Re: Why did it take so long to reach the moon
- From: terry <tfmann@xxxxxxxxxxxxxx>
- Date: Mon, 3 Mar 2008 04:18:26 -0800 (PST)
On Feb 26, 2:15 am, P...@xxxxxx wrote:
I was just looking at the Apollo 15 DVD set. It showed them flying
over their landing site at GMT 96 hours and something. that's 4 whole
days after launch. If they were traveling at 25,000 MPH, they should
have made it in about 10 hours. Did they slow down along the way?
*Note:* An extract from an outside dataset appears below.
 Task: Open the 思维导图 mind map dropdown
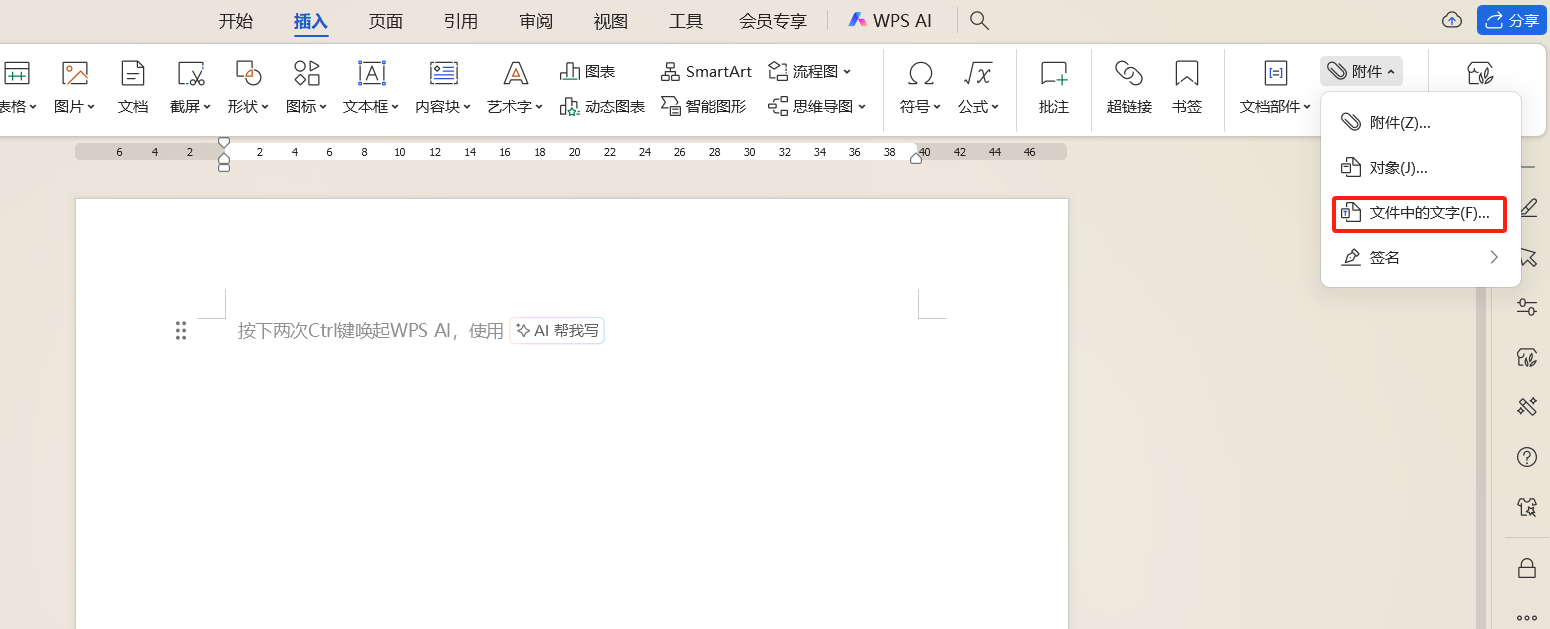point(816,106)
Do
they orbit earth a few times to check things out or head for the moon
as soon as they're in the right position?
25,000 mph is about the speed to escape the earths gravity, then the
craft just coasts , gradually losing speed until the moons gravity is
stronger and it begins to accelerate again. Actually the time of
flight to the moon is a very strong function of the injection speed.
the flight time chosen for Apollo missions was about 72 hrs which
required an injection speed of about 10.84 km/sec. Increasing the
injection speed to just 11.2 km /sec would have reduced the flight
time to only 32 hours. It is all a balance of the wt of fuel
required versus the extra supplies for life support.
The above figures come from " fundamentals of astrodynamics" by Bate,
Mueller and White. I highly reccommend it for explaining the maths of
various spaceflight trajectories.
Terry
.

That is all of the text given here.